Sie werden bald die Tesla-Autonomie nicht mehr kaufen können… die ohnehin in Frankreich blockiert bleibt.

Tesla bereitet sich darauf vor, die Art und Weise, wie es sein fortschrittliches autonomes Fahrsystem, das Full Self-Driving (FSD), vermarktet, grundlegend zu ändern. Ab dem 14. Februar 2026 wird es nicht mehr möglich sein, diese Option dauerhaft zu kaufen. Das FSD wird künftig ausschließlich im Rahmen eines monatlichen Abonnements angeboten, was einen strategischen Wendepunkt für den amerikanischen Hersteller markiert.

Bisher konnten die Kunden zwischen einem Einmal-Kauf – der in den USA etwa 8.000 Dollar kostete – oder einem monatlichen Abonnement von etwa 99 Dollar wählen.
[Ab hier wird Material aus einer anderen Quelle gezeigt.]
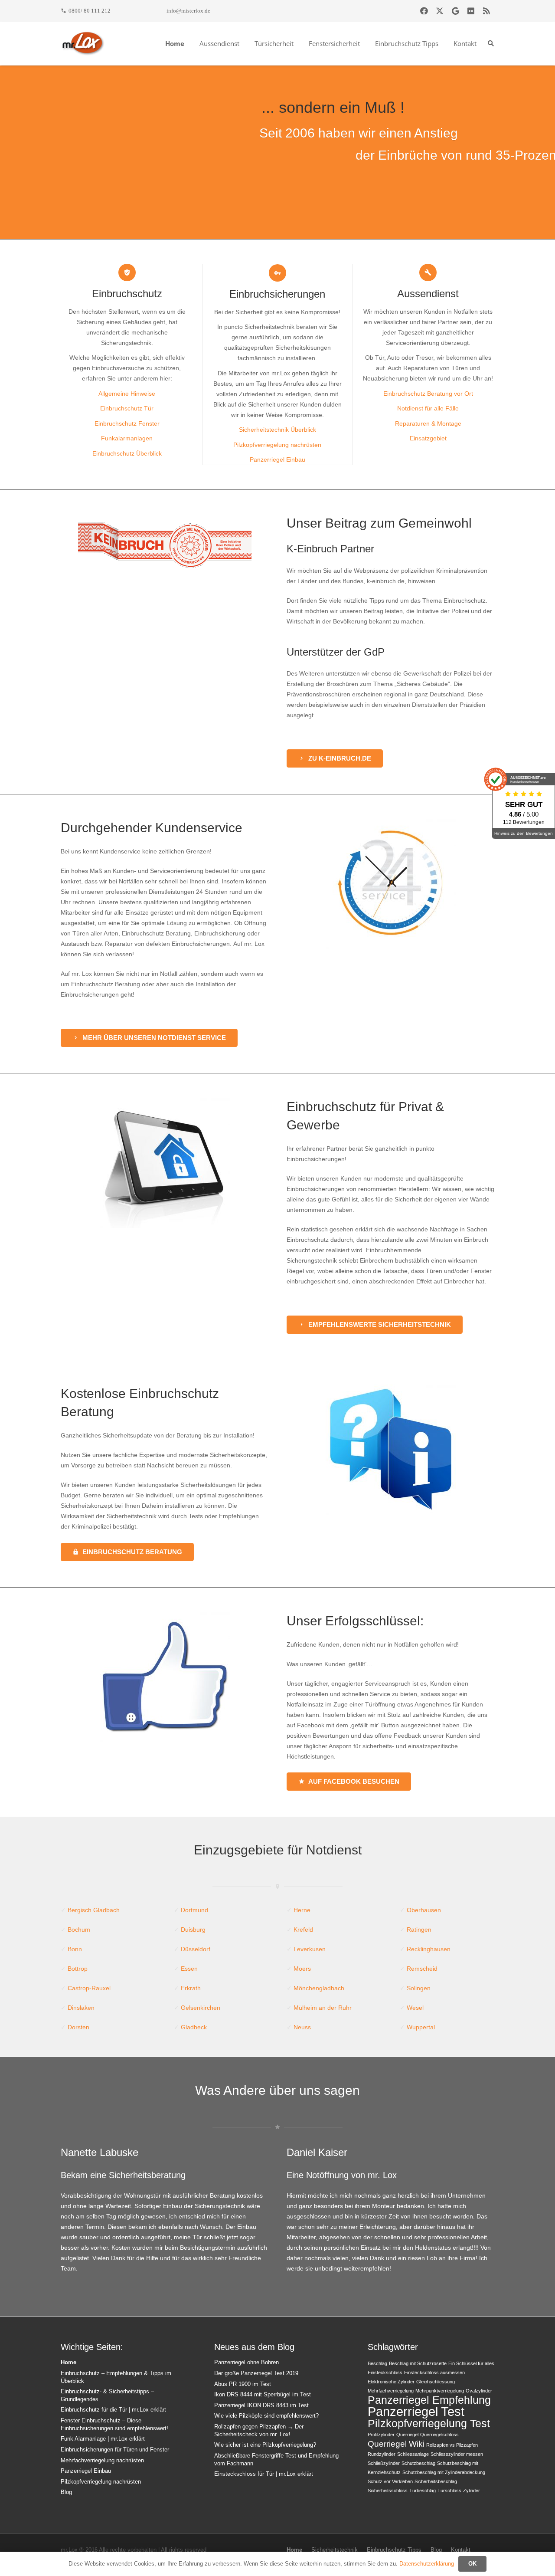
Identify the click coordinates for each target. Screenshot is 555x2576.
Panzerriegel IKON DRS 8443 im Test (261, 2405)
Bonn (75, 1949)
Diese „lebenslange“ Option verschwindet somit aus dem Katalog, nachdem sie in den letzten Jahren starken Preisschwankungen unterlag, bis zu 15.000 Dollar im Jahr 2022. Eine Preisinstabilität, die oft den Skeptizismus der Kunden genährt hat.

Ein einfacheres, aber günstigeres Modell?

Mit dem Übergang zu einem 100 % Abonnement-Modell will Tesla offensichtlich sein Angebot vereinfachen und das FSD zeitweise zugänglicher machen. Die Idee ist einfach: den Fahrern zu ermöglichen, die autonome Fahrt nur zu aktivieren, wenn sie sie benötigen, zum Beispiel bei langen Fahrten oder im Urlaub, ohne sich auf eine hohe Investition einzulassen.

Doch in Frankreich geht die Frage des FSD weit über die Art seiner Abrechnung hinaus. Am 14. Januar 2026 wird das Tesla-Autonomiefahren immer noch nicht wirklich auf den französischen Straßen verfügbar sein, trotz der Verfügbarkeit der Option beim Kauf eines Fahrzeugs, für einen Preis von etwa 7.500 Euro.

Dieses Paradoxon nährt das Unverständnis vieler Besitzer. Technisch gesehen existiert das System und funktioniert anderswo, insbesondere in Nordamerika. In Europa, und insbesondere in Frankreich, bleibt die Blockade jedoch regulatorisch. Die Behörden haben die Nutzung des überwachten FSD auf öffentlichen Straßen noch nicht genehmigt, da sie der Ansicht sind, dass der rechtliche und sicherheitstechnische Rahmen nicht ausreichend entwickelt ist.

Tesla setzt seine Homologationsverfahren fort, insbesondere über die Niederlande, die oft als regulatorischer Einstiegspunkt in Europa verwendet werden. Doch zu diesem Zeitpunkt wurde kein offizielles Datum für den Rollout angekündigt.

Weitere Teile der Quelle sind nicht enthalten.